→ YOUR TASK: The lines to reproduce run from the one containing "Where should I click to: Expand" to the end of the listing. Reproduce them exactly, both ends included, and nothing else.

→ EXTRACTED RECORDS:
★ ★ ★ ★ ★

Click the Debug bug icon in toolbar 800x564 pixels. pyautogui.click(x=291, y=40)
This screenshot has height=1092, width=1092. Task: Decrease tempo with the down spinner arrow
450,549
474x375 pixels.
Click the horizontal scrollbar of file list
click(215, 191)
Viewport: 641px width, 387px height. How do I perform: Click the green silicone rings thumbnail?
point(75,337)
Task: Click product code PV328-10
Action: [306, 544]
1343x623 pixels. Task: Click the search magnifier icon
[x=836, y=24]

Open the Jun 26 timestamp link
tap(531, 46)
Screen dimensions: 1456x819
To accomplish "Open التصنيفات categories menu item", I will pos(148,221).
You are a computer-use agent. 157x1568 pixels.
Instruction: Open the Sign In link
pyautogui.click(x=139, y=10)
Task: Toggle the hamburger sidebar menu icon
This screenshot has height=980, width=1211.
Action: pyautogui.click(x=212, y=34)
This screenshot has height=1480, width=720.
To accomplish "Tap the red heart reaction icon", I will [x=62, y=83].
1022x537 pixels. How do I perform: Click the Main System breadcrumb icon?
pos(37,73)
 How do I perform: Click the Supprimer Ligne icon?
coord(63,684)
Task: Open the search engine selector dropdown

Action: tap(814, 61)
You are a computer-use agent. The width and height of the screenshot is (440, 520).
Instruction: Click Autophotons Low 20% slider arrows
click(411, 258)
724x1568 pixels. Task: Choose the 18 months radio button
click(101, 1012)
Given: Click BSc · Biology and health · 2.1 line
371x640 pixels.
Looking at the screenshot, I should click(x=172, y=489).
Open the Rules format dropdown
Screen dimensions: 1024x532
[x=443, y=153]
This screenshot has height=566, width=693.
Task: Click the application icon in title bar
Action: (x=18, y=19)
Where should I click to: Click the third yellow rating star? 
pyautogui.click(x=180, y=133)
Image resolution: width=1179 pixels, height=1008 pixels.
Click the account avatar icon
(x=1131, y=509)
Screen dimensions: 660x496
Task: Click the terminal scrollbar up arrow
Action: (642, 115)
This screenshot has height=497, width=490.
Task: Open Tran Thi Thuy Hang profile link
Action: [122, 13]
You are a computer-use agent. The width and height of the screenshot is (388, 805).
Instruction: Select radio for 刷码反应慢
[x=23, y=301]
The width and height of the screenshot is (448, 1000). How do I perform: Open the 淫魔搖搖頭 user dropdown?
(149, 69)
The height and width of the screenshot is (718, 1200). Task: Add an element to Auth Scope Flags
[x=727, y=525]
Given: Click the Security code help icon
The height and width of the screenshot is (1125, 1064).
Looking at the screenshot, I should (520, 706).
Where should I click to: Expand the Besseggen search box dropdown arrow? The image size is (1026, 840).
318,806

★ ★ ★ ★ ★

→ ANSWER SECTION:
Where should I click to: Expand the Besseggen search box dropdown arrow? The image size is (1026, 840).
318,806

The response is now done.